TASK GOAL
Whenever a line in the listing contains "Discount", copy that line.
━━ RECORD EXCERPTS ━━
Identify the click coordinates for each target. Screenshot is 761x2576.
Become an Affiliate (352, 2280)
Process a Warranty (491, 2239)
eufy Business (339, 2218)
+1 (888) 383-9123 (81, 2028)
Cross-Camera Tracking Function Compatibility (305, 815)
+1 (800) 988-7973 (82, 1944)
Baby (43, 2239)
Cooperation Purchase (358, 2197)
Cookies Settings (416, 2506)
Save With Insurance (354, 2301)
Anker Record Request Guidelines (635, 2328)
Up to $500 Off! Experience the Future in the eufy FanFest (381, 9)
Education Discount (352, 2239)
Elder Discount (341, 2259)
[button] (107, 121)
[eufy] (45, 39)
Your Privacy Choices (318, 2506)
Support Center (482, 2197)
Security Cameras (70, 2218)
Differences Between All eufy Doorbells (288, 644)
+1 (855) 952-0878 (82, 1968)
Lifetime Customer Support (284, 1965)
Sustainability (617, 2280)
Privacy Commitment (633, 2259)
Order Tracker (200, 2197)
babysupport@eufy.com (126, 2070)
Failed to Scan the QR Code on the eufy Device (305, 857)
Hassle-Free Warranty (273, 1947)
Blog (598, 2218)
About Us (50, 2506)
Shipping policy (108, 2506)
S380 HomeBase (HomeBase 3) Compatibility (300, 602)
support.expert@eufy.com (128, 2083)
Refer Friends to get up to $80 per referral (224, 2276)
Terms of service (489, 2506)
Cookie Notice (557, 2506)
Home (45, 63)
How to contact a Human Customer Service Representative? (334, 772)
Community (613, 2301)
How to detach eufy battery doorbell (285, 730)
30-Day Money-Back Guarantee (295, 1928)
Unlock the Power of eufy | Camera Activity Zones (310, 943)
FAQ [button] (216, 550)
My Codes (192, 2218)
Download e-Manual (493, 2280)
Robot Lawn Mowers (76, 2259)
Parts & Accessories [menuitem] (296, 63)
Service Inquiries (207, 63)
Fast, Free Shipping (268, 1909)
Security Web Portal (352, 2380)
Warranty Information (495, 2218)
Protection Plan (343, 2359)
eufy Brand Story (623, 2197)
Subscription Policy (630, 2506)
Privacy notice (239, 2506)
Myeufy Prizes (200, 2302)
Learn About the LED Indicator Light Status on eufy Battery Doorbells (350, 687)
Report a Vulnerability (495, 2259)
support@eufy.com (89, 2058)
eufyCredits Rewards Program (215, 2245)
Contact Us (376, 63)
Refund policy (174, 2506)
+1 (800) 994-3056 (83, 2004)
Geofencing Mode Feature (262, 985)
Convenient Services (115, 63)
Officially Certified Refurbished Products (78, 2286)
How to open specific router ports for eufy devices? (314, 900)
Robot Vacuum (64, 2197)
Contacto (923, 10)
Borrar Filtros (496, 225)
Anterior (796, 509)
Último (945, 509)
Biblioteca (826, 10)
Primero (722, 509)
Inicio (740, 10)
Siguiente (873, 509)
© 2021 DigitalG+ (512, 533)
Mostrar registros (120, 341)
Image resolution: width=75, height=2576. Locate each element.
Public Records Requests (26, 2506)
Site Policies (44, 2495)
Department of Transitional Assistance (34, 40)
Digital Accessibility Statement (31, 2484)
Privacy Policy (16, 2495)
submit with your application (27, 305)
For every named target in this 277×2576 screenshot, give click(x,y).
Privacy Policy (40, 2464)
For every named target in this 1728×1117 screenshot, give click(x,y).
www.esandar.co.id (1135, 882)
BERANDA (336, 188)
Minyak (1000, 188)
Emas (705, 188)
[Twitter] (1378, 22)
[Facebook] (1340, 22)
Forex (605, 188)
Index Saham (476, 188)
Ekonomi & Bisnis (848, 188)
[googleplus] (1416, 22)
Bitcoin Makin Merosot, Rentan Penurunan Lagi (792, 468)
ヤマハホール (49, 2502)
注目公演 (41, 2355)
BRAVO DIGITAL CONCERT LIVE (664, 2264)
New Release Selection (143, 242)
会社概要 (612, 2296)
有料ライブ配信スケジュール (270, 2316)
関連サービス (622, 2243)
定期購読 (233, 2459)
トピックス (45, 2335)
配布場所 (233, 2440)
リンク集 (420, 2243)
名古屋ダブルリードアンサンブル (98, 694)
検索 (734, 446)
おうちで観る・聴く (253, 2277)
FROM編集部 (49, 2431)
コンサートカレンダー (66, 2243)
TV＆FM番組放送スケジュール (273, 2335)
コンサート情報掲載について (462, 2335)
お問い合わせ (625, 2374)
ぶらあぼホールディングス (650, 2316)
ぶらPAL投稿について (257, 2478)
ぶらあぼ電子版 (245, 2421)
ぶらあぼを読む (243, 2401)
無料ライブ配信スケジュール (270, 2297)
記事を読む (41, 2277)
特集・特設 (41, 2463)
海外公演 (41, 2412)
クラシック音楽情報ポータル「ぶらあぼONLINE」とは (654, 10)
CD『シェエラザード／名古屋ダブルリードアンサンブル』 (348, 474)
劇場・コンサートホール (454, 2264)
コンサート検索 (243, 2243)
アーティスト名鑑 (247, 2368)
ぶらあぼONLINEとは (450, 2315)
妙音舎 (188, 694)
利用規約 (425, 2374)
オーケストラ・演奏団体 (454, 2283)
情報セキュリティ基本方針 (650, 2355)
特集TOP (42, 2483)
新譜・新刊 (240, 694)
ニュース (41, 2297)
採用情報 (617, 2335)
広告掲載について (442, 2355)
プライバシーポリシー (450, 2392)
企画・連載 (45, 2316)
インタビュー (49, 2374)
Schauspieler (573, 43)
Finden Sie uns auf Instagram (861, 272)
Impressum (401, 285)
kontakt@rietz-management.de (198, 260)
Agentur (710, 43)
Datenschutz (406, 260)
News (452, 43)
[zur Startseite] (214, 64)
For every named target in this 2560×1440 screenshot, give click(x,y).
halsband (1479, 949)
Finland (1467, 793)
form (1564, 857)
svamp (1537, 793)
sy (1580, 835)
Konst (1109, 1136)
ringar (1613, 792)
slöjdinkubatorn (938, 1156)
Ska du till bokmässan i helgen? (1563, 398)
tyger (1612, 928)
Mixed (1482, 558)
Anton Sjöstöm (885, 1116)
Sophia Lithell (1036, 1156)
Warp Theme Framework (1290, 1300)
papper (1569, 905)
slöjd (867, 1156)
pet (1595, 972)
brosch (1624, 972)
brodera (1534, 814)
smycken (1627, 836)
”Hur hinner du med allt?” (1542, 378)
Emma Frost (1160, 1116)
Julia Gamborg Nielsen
━━━
EXERCISE RESPONSE
Education Discount (352, 2239)
Elder Discount (341, 2259)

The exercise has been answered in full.